> _Exercise details_:
Write out exactly the lines below from the one containing "You are a computer-use" to the last, both ends kept, and nothing more; skip all pictures.

Saved data entries
*****
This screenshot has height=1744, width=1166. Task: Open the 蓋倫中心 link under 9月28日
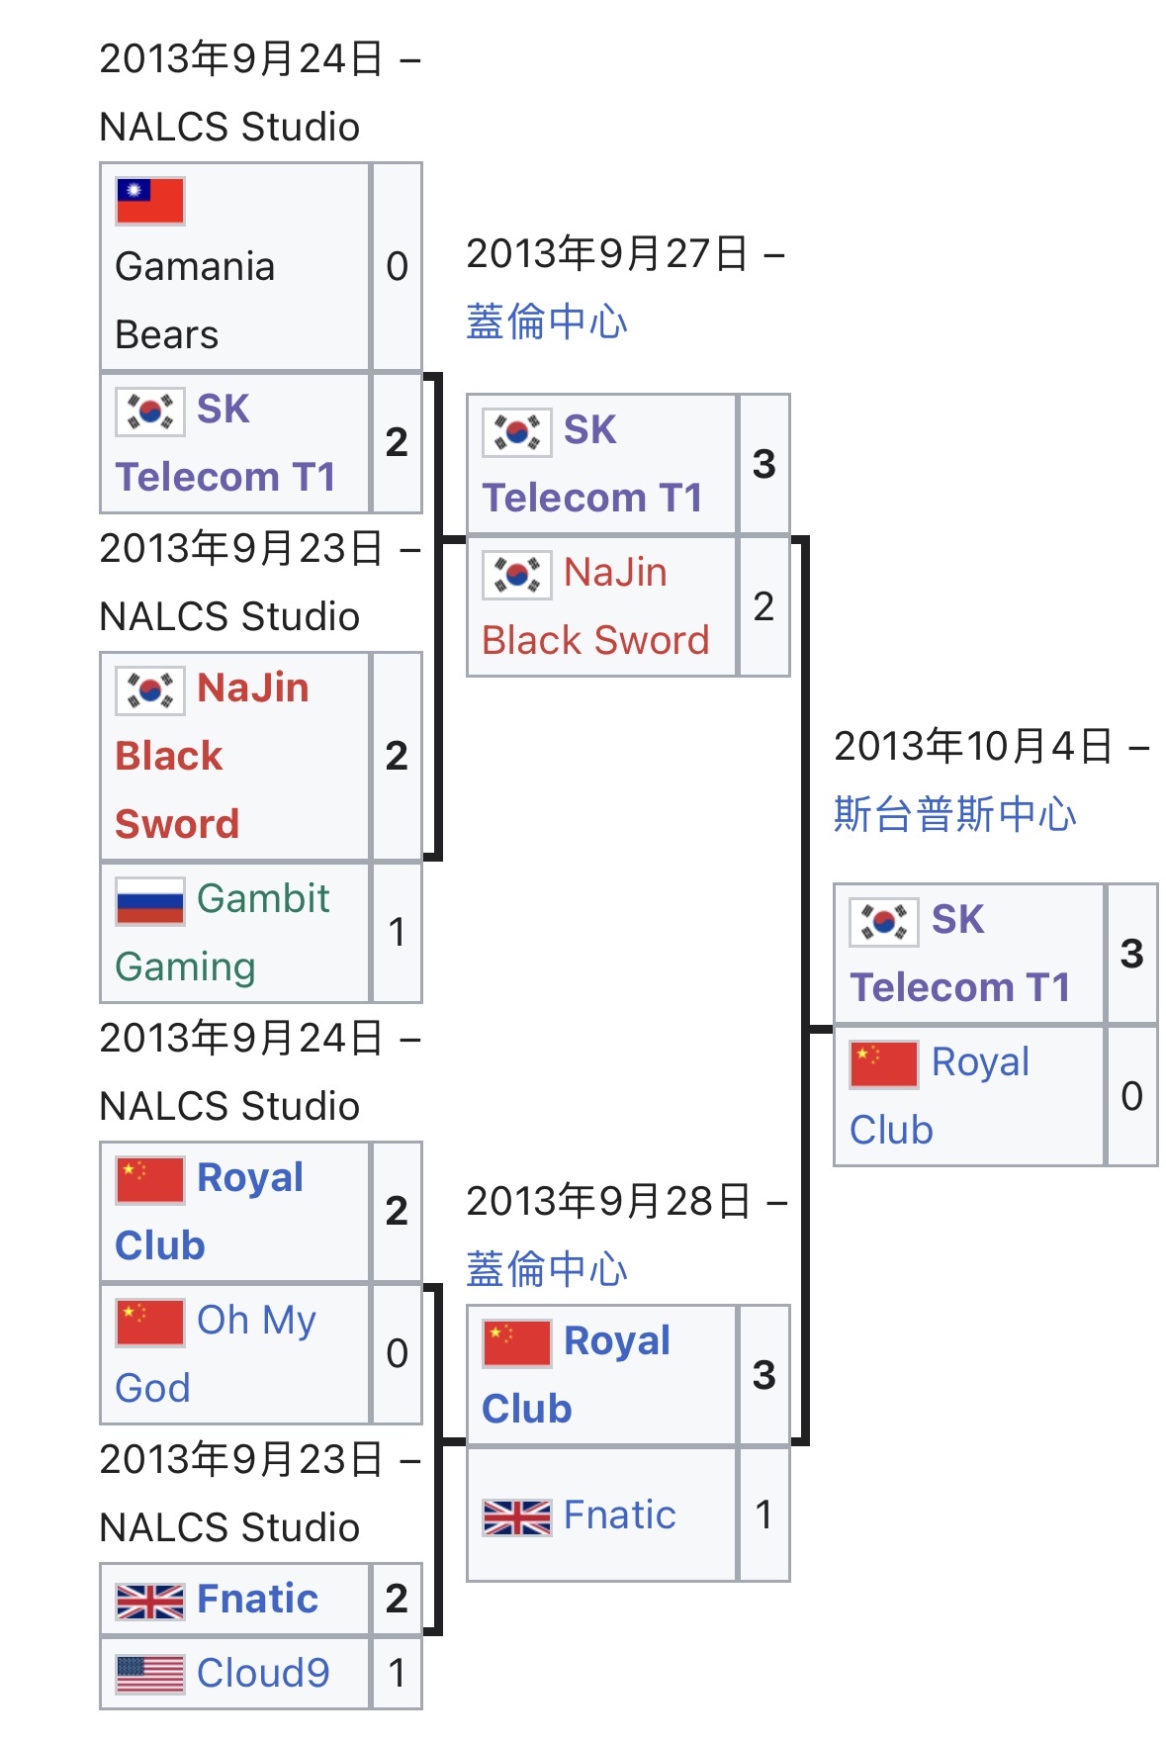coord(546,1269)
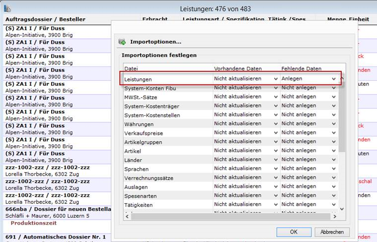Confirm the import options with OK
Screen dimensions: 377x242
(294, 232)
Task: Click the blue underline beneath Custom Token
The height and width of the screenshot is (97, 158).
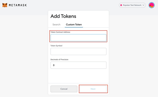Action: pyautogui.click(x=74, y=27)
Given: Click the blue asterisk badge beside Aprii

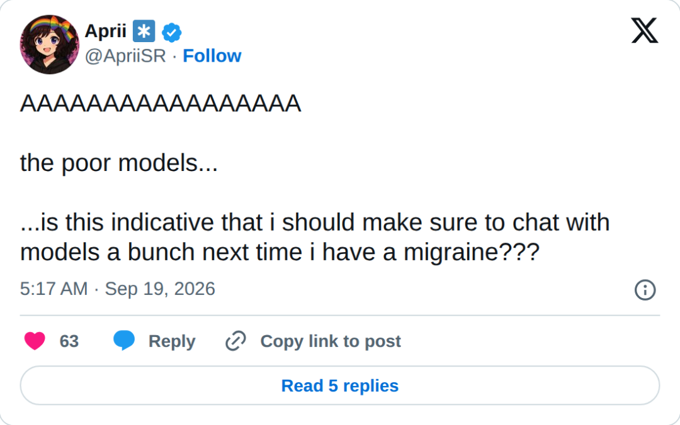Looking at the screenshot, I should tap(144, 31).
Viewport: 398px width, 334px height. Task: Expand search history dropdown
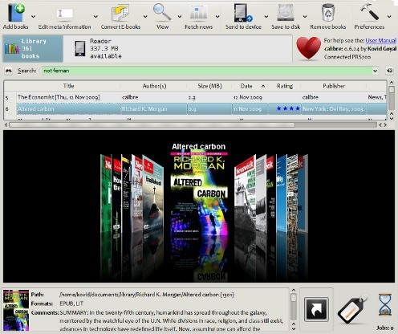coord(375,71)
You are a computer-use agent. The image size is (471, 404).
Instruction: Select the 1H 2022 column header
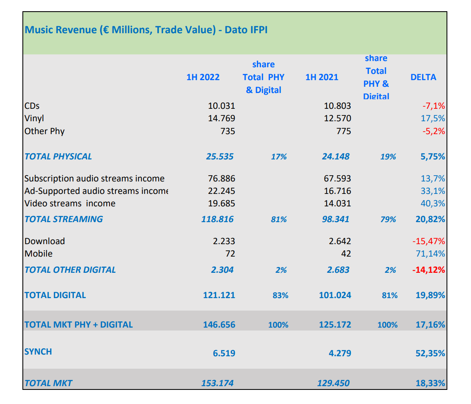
*****
> _Task result_:
You are a computer-use agent. The image size is (471, 404).
Instruction: Select the 1H 2022 column header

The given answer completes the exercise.